[en] Fix irregularity of Java Timer and ScheduledThreadPoolExecutor

Using Java Timer class one can schedule a task for recurring execution. Even though ScheduledThreadPoolExecutor makes it possible to create timers with nanosecond resolution (but beware of underlying operating system clock precision!), regularity of task execution is by default awful.

I have run into this once and had to explain the customer that it’s not fixable. When I measured the delay between timer executions, etc. it turned out that doing as much as new Thread(runnable).start() usually takes 1-5 milliseconds, but at times it takes two orders of magnitude longer: even half a second!

Same customer, other project and this time I thought of a reason for this behaviour: garbage collection. I started with calling System.gc() explicitly inside measured code and it takes 200-500 milliseconds! So it must be it.

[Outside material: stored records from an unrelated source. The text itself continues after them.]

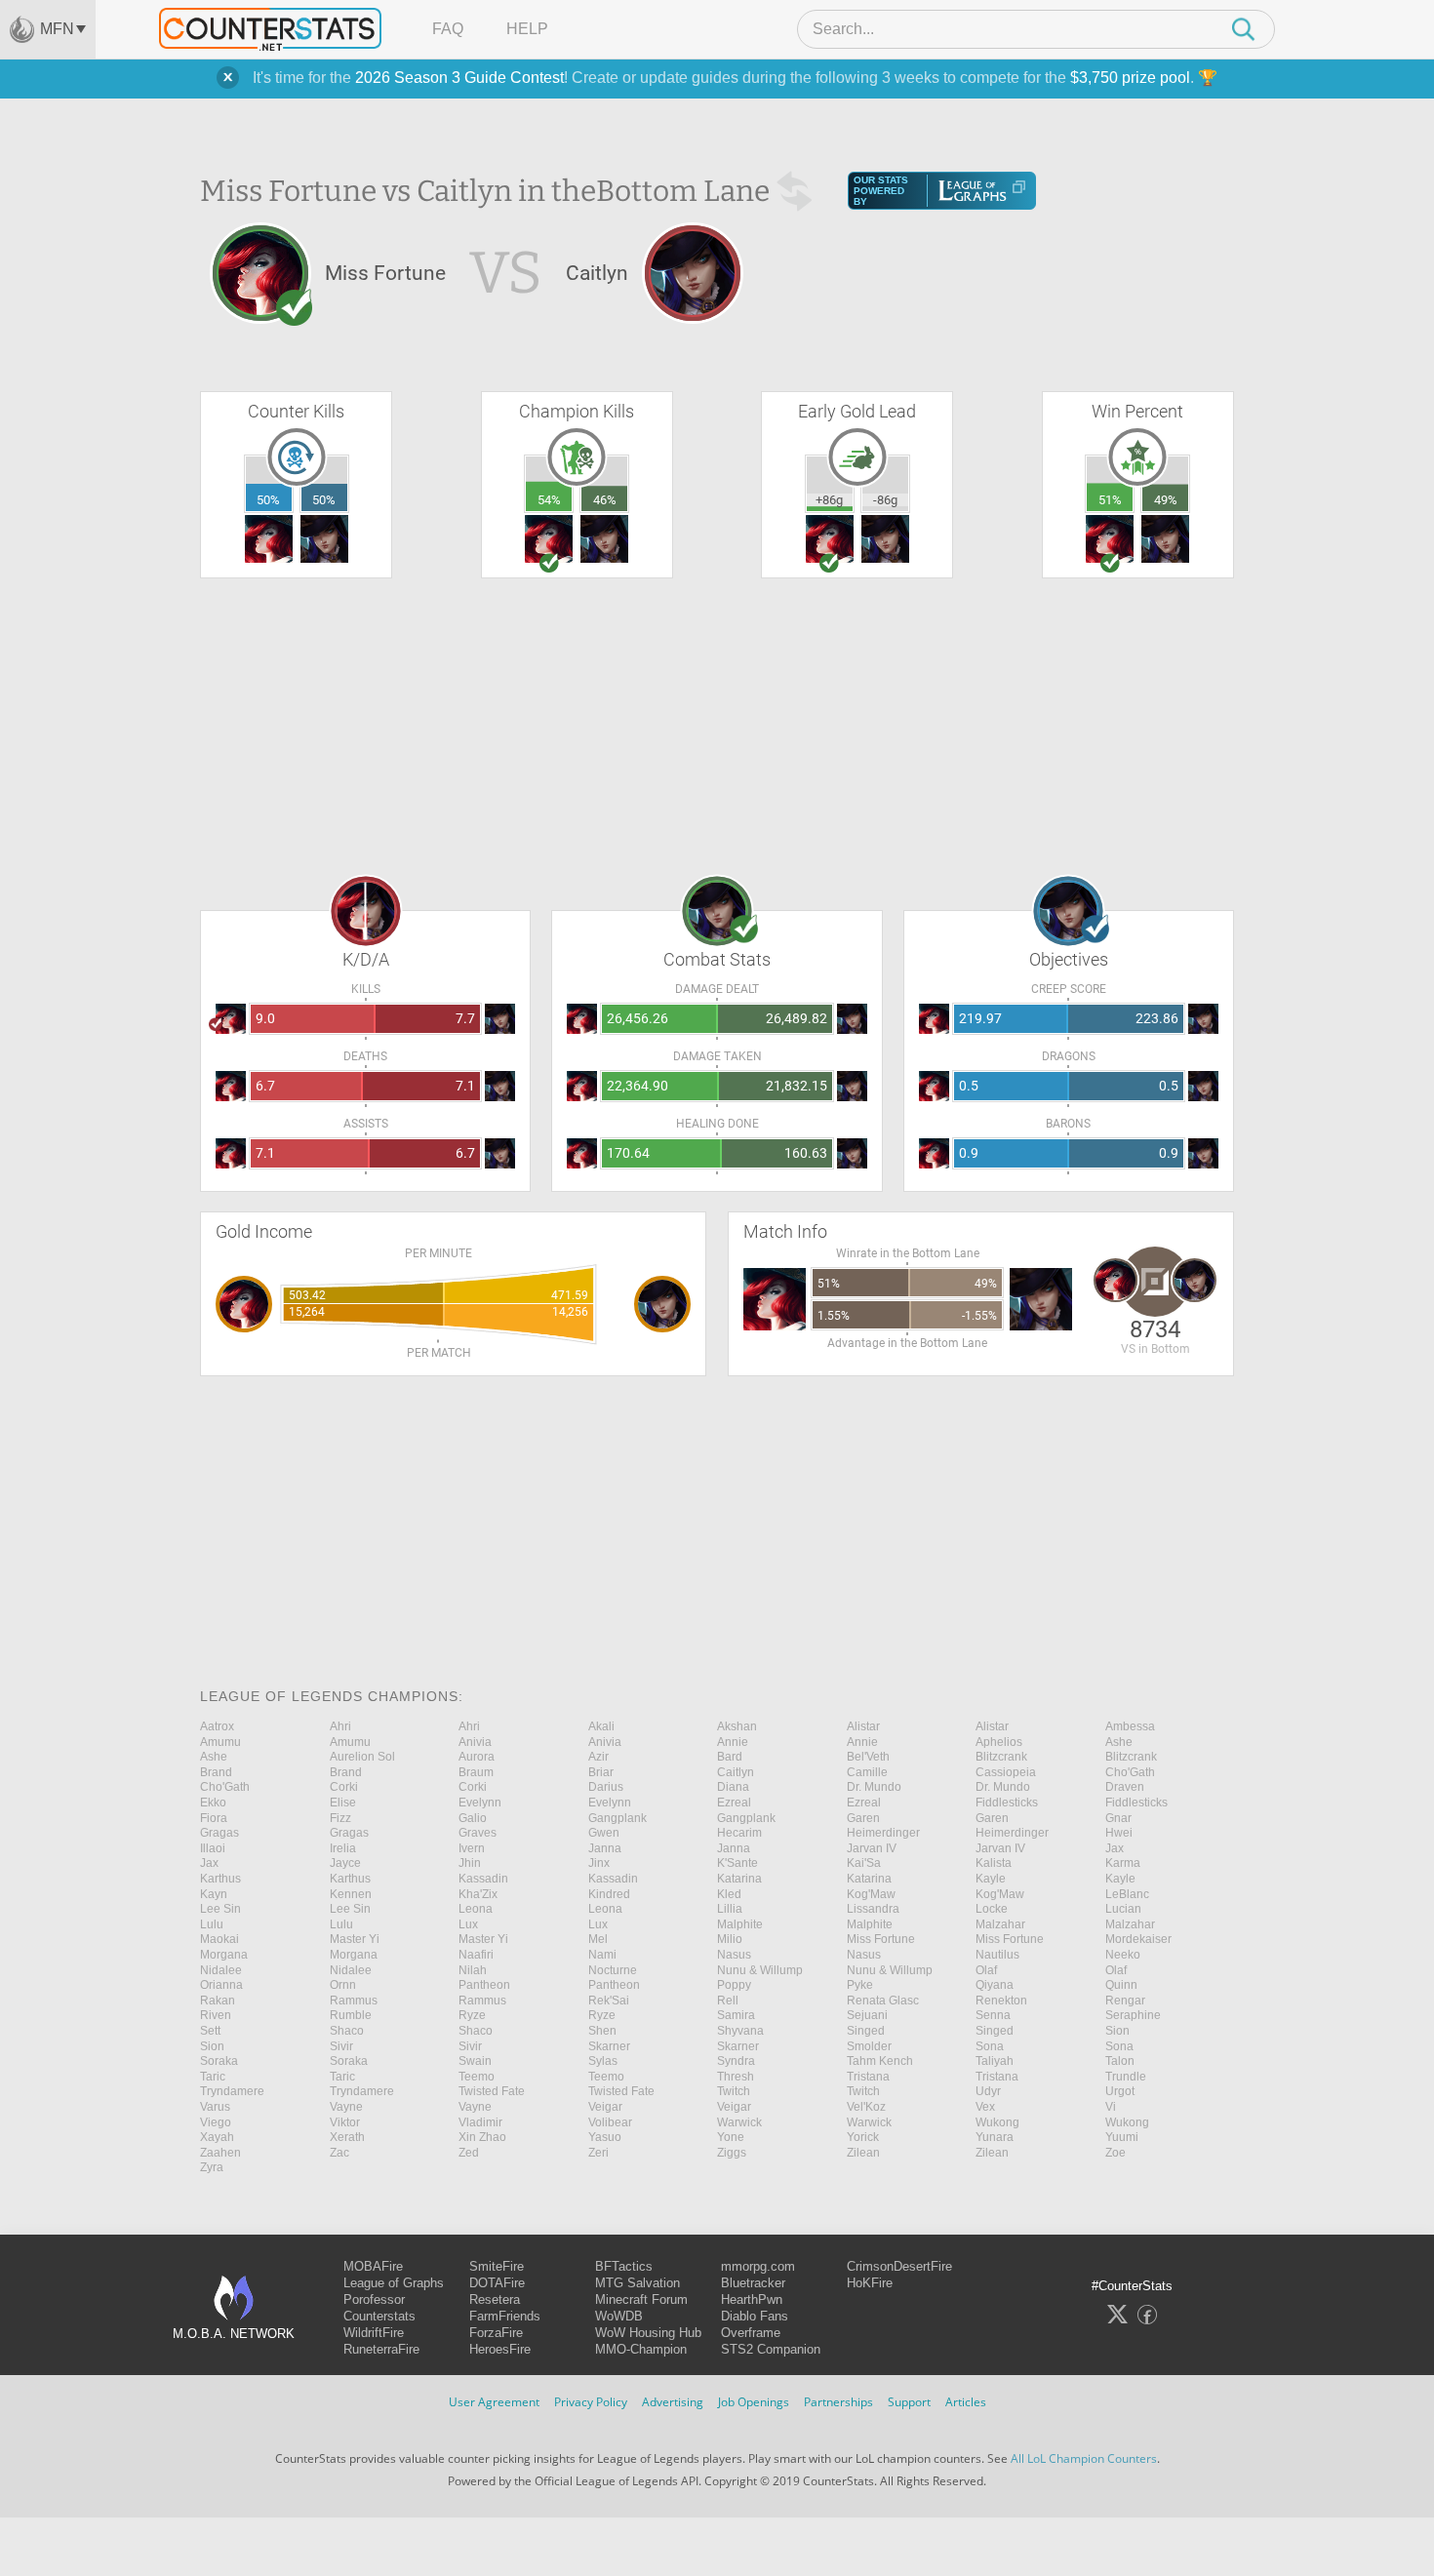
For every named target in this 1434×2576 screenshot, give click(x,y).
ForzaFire (496, 2332)
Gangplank (617, 1818)
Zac (339, 2153)
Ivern (471, 1848)
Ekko (213, 1802)
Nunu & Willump (760, 1970)
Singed (866, 2031)
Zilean (863, 2153)
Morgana (224, 1955)
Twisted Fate (491, 2091)
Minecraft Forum (641, 2299)
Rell (727, 2000)
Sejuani (867, 2015)
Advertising (672, 2402)
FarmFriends (504, 2316)
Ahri (340, 1726)
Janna (604, 1848)
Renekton (1001, 2000)
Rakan (217, 2000)
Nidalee (221, 1970)
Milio (729, 1939)
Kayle (991, 1878)
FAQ (447, 28)
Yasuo (604, 2137)
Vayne (346, 2107)
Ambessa (1130, 1726)
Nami (602, 1955)
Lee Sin (220, 1909)
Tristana (868, 2076)
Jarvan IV (871, 1848)
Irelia (343, 1848)
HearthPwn (751, 2299)
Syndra (736, 2061)
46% (605, 500)
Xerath (347, 2137)
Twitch (733, 2091)
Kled (729, 1894)
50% (268, 500)
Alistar (863, 1726)
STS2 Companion (770, 2349)
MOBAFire (373, 2266)
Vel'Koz (866, 2107)
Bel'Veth (868, 1757)
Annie (732, 1742)
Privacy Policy (590, 2402)
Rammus (354, 2000)
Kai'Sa (864, 1863)
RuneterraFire (381, 2349)
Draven (1124, 1787)
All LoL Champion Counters (1084, 2458)
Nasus (734, 1955)
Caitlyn (735, 1772)
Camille (867, 1772)
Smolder (869, 2046)
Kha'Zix (478, 1894)
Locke (992, 1909)
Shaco (347, 2031)
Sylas (602, 2061)
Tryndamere (232, 2091)
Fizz (340, 1818)
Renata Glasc (883, 2000)
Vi (1110, 2107)
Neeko (1122, 1955)
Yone (730, 2137)
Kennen (351, 1894)
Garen (863, 1818)
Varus (215, 2107)
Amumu (220, 1742)
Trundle (1125, 2076)
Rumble (351, 2015)
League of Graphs (393, 2283)
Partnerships (838, 2402)
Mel (598, 1939)
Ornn (343, 1985)
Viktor (345, 2122)
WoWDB (619, 2316)
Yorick (863, 2137)
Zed (468, 2153)
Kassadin (483, 1878)
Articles (965, 2402)
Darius (605, 1787)
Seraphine (1133, 2015)
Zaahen (220, 2153)
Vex (985, 2107)
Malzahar (1000, 1924)
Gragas (219, 1833)
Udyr (988, 2091)
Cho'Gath (1130, 1772)
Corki (344, 1787)
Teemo (476, 2076)
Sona (990, 2046)
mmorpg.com (758, 2266)
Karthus (220, 1878)
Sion (1117, 2031)
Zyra (211, 2167)
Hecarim (739, 1833)
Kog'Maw (871, 1894)
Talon (1120, 2061)
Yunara (995, 2137)
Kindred (609, 1894)
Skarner (609, 2046)
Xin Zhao (482, 2137)
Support (909, 2402)
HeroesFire (500, 2349)
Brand (216, 1772)
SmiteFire (496, 2266)
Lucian (1123, 1909)
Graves (477, 1833)
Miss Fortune (881, 1939)
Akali (601, 1726)
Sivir (341, 2046)
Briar (601, 1772)
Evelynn (479, 1802)
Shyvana (740, 2031)
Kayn (213, 1894)
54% (549, 500)
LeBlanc (1127, 1894)
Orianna (221, 1985)
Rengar (1125, 2000)
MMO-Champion (641, 2349)
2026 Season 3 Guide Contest (459, 77)
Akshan (737, 1726)
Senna (993, 2015)
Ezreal (734, 1802)
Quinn (1121, 1985)
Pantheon (484, 1985)
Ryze (472, 2015)
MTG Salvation (637, 2283)
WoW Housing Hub (648, 2332)
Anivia (475, 1742)
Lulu (211, 1924)
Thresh (735, 2076)
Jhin (469, 1863)
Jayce (345, 1863)
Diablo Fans (754, 2316)
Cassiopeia (1006, 1772)
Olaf (986, 1970)
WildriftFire (373, 2332)
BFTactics (624, 2266)
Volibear (610, 2122)
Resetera (494, 2299)
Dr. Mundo (874, 1787)
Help (527, 28)
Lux (468, 1924)
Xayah (217, 2137)
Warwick (739, 2122)
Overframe (750, 2332)
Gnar (1118, 1818)
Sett (210, 2031)
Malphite (740, 1924)
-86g (885, 500)
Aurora (476, 1757)
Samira (736, 2015)
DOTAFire (497, 2283)
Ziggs (731, 2153)
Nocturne (612, 1970)
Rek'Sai (608, 2000)
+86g (829, 500)
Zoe (1115, 2153)
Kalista (994, 1863)
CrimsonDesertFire (899, 2266)
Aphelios (999, 1742)
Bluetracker (753, 2283)
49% (1165, 500)
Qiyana (995, 1985)
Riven (215, 2015)
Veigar (605, 2107)
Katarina (739, 1878)
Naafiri (476, 1955)
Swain (475, 2061)
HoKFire (870, 2283)
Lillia (729, 1909)
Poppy (734, 1985)
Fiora (213, 1818)
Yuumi (1121, 2137)
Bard (729, 1757)
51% (1110, 500)
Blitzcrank (1001, 1757)
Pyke (860, 1985)
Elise (343, 1802)
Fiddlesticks (1007, 1802)
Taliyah (995, 2061)
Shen (602, 2031)
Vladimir (480, 2122)
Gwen (603, 1833)
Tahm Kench (880, 2061)
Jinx (599, 1863)
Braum (476, 1772)
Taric (212, 2076)
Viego (215, 2122)
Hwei (1119, 1833)
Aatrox (217, 1726)
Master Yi (354, 1939)
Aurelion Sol (362, 1757)
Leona (475, 1909)
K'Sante (737, 1863)
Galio (472, 1818)
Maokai (219, 1939)
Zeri (598, 2153)
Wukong (997, 2122)
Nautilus (997, 1955)
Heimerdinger (883, 1833)
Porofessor (374, 2299)
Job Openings (753, 2402)
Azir (598, 1757)
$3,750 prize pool (1130, 77)
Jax (1114, 1848)
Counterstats (379, 2316)
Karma (1122, 1863)
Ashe (1119, 1742)
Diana (733, 1787)
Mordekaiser (1138, 1939)
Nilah (472, 1970)
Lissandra (873, 1909)
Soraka (219, 2061)
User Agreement (494, 2402)
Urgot (1120, 2091)
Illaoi (212, 1848)
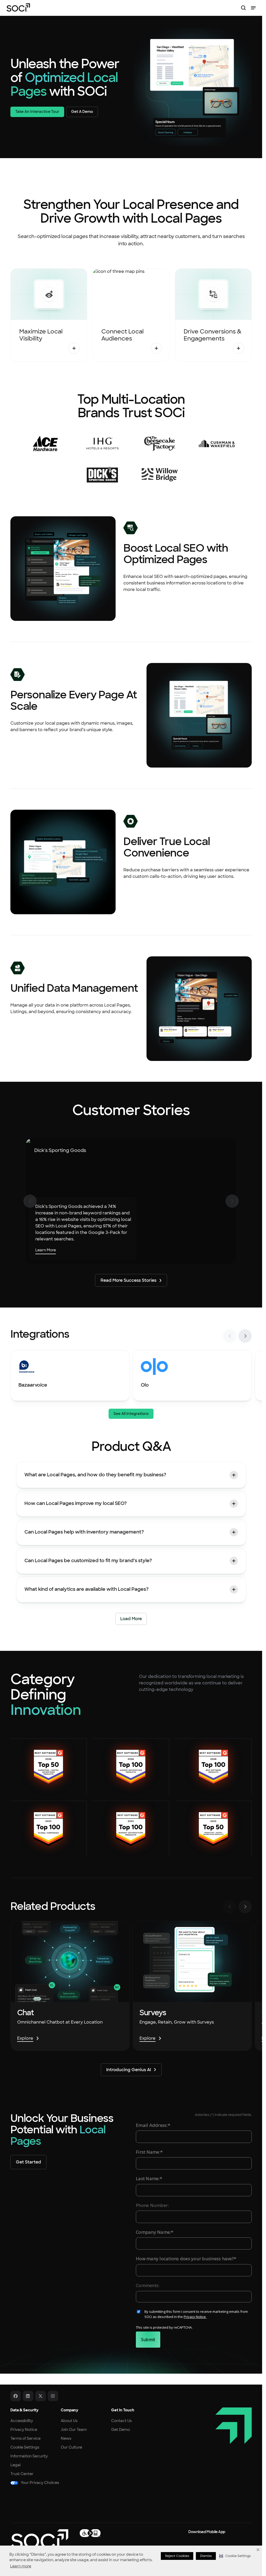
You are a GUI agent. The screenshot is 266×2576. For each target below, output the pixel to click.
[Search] (243, 7)
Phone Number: (152, 2205)
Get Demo (120, 2429)
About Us (69, 2420)
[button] (235, 2556)
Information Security (29, 2456)
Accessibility (21, 2420)
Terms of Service (25, 2438)
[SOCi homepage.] (39, 2539)
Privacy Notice (23, 2429)
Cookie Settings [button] (24, 2447)
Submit (148, 2339)
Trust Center (22, 2473)
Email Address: (152, 2125)
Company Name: (153, 2232)
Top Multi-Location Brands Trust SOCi (131, 406)
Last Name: (148, 2178)
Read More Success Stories (128, 1280)
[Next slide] (245, 1336)
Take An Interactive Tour (37, 111)
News (66, 2438)
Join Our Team (74, 2429)
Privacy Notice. (195, 2316)
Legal (15, 2465)
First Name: (148, 2152)
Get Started (28, 2162)
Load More (131, 1618)
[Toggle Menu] (253, 7)
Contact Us (121, 2420)
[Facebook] (15, 2396)
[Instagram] (53, 2396)
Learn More (45, 1250)
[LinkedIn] (28, 2396)
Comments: (147, 2285)
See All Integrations (131, 1413)
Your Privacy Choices (40, 2482)
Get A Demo (82, 111)
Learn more (20, 2566)
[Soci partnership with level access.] (90, 2533)
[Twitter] (40, 2396)
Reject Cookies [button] (177, 2556)
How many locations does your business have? (185, 2258)
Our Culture (71, 2447)
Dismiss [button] (206, 2556)
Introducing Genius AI (128, 2069)
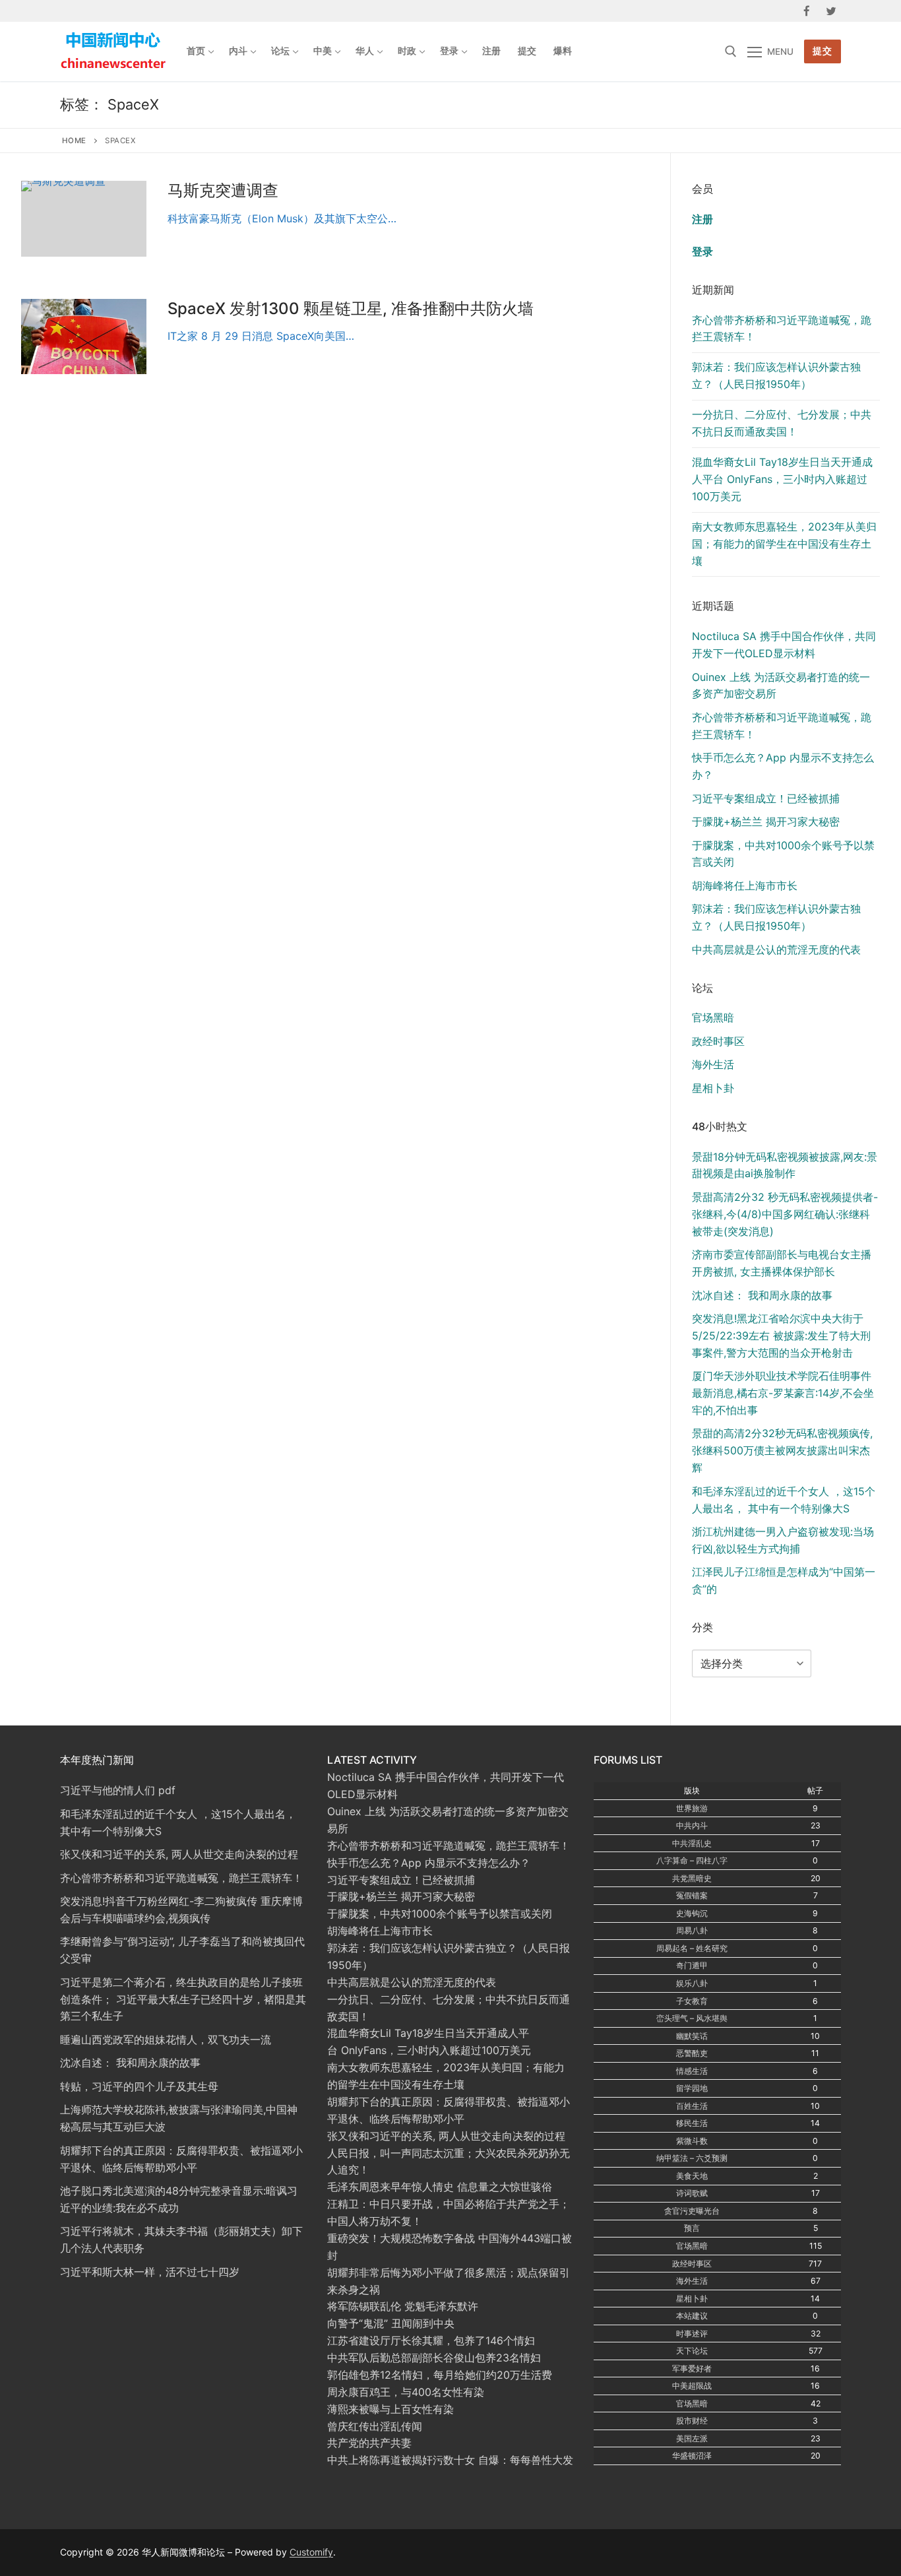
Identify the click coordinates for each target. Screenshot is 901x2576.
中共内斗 (692, 1825)
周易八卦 (692, 1930)
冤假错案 (692, 1895)
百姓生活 (692, 2106)
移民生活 (692, 2123)
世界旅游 (692, 1808)
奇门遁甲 (692, 1965)
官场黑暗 (713, 1017)
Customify (311, 2552)
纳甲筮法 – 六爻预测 (692, 2158)
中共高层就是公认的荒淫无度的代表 (776, 949)
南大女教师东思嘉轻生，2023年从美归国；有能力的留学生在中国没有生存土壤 (784, 543)
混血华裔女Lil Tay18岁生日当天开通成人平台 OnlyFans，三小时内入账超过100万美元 (782, 479)
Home (74, 140)
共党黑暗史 (692, 1878)
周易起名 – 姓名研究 (692, 1948)
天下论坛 (692, 2351)
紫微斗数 (692, 2141)
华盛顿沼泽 (692, 2456)
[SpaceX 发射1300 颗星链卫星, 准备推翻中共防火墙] (83, 336)
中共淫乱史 (692, 1843)
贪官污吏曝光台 (692, 2211)
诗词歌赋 (692, 2193)
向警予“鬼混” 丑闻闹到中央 (390, 2323)
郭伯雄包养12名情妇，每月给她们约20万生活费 (439, 2374)
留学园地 (692, 2088)
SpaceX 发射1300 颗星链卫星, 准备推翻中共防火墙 (351, 308)
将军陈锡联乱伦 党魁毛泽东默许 (402, 2306)
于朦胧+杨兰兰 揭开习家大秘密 (766, 821)
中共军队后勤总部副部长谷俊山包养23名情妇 (434, 2357)
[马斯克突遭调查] (83, 218)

Is there a solution? Of course there is. It’s called The Concurrent Low Pause Collector and has been in Java since version 5. Read the linked article for many, many details, but shortly just add:

-XX:+UseConcMarkSweepGC

to the usual java -jar command and the garbage collection will be done in parallel with your code execution. Of course it’s no golden bullet, it makes overall performance worse (now instead of 1-5 milliseconds, a single loop pass takes 4-10 milliseconds), but for this particular use, it makes Timer regularity better by two orders of magnitude.